La pensée d’Édouard Glissant anime Tout-Moun, où Héla Fattoumi et Éric Lamoureux transforment la danse en métissage de métissages. 

« C’est notre rôle d’artistes de proposer des utopies. Sinon, qui le ferait ? », demande Héla Fattoumi. La Tunisienne et son alter ego Éric Lamoureux ont réalisé depuis longtemps leur utopie personnelle. Et ce n’est peut-être pas tant leur aventure professionnelle, celle de diriger depuis une vingtaine d’années, conjointement, un Centre Chorégraphique National français que de partager la vie d’une personne issue d’une culture très différente et d’élever, ensemble, des enfants. « Il n’y a pas si longtemps, il était impensable de partager sa vie dans la différence. On pensait qu’on ne pouvait pas se nourrir les uns les autres », ajoute Fattoumi. Voilà donc une utopie concrète qui fait le lit de la créolisation universelle, telle une lame de fond que rien n’arrêtera, n’en déplaise aux chantres du « grand remplacement ». Même si le chemin sera long et parsemé d’embûches, souvent sanglantes. « On est d’accord », dit Lamoureux, « mais Glissant situe la créolisation du côté de la poétique et des imaginaires. Si nous sommes aujourd’hui dans une phase de repli identitaire, il avait prévu cela aussi et c’est pourquoi Tout-Moun s’achève sur Glissant qui dit : « Il faut changer l’imaginaire total de l’humanité ! » Dans Tout-Moun, les interprètes sont, entre autres, malgache, égyptien, marocain, tamoul ou franc-comtois, mélangeant non seulement leurs danses personnelles mais aussi les sonorités des neuf langues maternelles représentées, jusqu’à converser dans un créole imaginaire. 

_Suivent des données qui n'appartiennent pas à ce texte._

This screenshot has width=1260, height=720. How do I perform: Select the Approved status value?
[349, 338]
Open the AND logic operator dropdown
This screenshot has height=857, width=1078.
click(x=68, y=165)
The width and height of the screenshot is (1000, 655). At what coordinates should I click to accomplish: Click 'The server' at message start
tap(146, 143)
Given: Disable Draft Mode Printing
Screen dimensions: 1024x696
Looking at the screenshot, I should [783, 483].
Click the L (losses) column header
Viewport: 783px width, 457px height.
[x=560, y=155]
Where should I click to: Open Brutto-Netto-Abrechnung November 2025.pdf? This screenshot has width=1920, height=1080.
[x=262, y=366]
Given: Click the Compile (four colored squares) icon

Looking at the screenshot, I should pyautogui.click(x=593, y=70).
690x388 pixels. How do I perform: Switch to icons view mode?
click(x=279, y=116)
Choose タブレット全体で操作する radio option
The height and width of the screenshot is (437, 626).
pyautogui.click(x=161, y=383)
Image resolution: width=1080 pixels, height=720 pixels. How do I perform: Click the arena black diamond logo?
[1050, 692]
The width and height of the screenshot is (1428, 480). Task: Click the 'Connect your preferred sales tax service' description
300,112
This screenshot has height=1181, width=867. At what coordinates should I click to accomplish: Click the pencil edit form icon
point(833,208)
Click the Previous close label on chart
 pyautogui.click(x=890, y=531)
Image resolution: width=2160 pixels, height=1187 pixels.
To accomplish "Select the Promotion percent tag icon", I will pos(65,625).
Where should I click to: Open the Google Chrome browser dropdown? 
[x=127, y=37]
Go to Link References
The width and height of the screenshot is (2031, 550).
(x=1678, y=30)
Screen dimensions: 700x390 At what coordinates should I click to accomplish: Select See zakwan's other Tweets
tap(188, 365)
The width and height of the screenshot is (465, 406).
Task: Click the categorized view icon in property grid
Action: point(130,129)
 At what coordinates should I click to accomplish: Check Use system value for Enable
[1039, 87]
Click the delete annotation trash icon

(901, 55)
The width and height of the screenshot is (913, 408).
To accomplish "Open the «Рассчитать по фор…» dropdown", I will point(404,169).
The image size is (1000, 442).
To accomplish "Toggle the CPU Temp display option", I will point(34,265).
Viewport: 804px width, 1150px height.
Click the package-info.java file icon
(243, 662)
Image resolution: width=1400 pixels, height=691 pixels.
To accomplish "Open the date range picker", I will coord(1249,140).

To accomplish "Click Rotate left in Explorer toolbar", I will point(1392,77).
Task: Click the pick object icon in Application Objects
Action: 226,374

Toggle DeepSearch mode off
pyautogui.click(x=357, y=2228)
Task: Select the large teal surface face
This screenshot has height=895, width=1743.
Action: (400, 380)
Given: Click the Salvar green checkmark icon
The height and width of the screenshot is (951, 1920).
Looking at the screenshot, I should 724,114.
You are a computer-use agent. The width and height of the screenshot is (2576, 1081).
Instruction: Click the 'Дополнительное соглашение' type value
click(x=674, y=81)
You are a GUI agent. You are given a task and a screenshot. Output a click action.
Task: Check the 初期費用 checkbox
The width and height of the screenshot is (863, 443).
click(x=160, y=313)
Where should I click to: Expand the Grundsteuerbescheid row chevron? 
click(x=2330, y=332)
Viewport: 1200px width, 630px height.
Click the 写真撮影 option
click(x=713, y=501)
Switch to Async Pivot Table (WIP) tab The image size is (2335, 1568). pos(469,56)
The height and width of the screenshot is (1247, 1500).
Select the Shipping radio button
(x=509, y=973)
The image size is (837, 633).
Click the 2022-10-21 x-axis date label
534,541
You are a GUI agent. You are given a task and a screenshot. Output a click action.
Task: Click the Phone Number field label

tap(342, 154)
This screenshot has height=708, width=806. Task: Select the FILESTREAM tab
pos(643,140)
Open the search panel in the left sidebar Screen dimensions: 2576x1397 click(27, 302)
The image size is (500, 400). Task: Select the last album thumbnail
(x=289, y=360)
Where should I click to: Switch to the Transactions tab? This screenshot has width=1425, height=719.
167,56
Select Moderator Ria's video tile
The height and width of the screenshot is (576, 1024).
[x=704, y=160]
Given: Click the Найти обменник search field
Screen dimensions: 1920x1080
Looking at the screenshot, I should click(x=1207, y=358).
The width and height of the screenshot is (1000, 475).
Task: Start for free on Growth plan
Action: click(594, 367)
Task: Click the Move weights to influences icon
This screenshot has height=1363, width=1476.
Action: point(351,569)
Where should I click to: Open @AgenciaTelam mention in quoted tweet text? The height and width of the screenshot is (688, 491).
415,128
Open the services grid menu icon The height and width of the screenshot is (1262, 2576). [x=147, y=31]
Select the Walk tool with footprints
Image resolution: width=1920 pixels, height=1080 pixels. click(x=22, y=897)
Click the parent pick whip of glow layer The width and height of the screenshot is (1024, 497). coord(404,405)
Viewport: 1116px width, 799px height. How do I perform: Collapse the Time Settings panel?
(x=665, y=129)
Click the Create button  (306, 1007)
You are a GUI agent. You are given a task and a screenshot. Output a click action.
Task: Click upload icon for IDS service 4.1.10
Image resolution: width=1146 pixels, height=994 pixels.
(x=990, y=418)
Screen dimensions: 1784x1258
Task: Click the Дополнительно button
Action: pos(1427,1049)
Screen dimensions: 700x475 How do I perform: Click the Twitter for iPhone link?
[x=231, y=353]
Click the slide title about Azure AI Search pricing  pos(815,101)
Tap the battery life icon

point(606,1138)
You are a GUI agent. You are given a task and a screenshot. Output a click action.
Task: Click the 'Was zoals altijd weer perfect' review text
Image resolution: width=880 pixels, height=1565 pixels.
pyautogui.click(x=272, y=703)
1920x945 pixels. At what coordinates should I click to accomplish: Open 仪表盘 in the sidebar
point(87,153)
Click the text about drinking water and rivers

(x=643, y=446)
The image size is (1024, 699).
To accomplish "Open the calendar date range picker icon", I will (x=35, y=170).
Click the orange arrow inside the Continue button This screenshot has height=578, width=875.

Avec plus de cinquante créations communes à leur actif, les FatLam – comme on aime les appeler – ont donc choisi les visions d’Édouard Glissant pour porter la flamme de Tout-Moun, spectacle de danse qui se lit telle une fête de l’universalisme culturel au sein d’une humanité qui avance en échangeant. « Quand nous avons débuté, nos pièces portaient sur l’incommunicabilité. Tout était dur, conflictuel. Aujourd’hui, dans un monde qui se durcit, nous avions besoin de partager une autre vision des possibles. » Depuis le CCN de Belfort, ils ont construit des liens avec les humanités d’ailleurs, et surtout d’Afrique, liens qui ont mené à la création d’un premier spectacle chorégraphique très musical, Akzak. Dans Tout-Moun, Raphaël Imbert, jazzman au saxophone, improvise en se mêlant aux danseurs, et en répondant aux transfigurations de ses propres notes par Benjamin Lévy, pilotant le logiciel OMax, développé à l’IRCAM. « Et le jazz est la musique de la créolisation par excellence », remarque Lamoureux. Sur le plateau apparaissent en trompe-l’œil les contours d’une île, une végétation luxuriante ainsi que des braises comme des brises d’air frais, amenant par-ci par-là une douce voix lointaine, celle du philosophe martiniquais. À dix, les danseurs vont alors au-delà de l’idée d’interpréter une partition chorégraphique et esquissent, à partir de leurs personnalités, un modèle de coexistence et d’interaction, à l’interface entre gestes et phonèmes créoles. Un modèle, plus qu’une utopie, et finalement un métissage organique entre tous les langages artistiques. 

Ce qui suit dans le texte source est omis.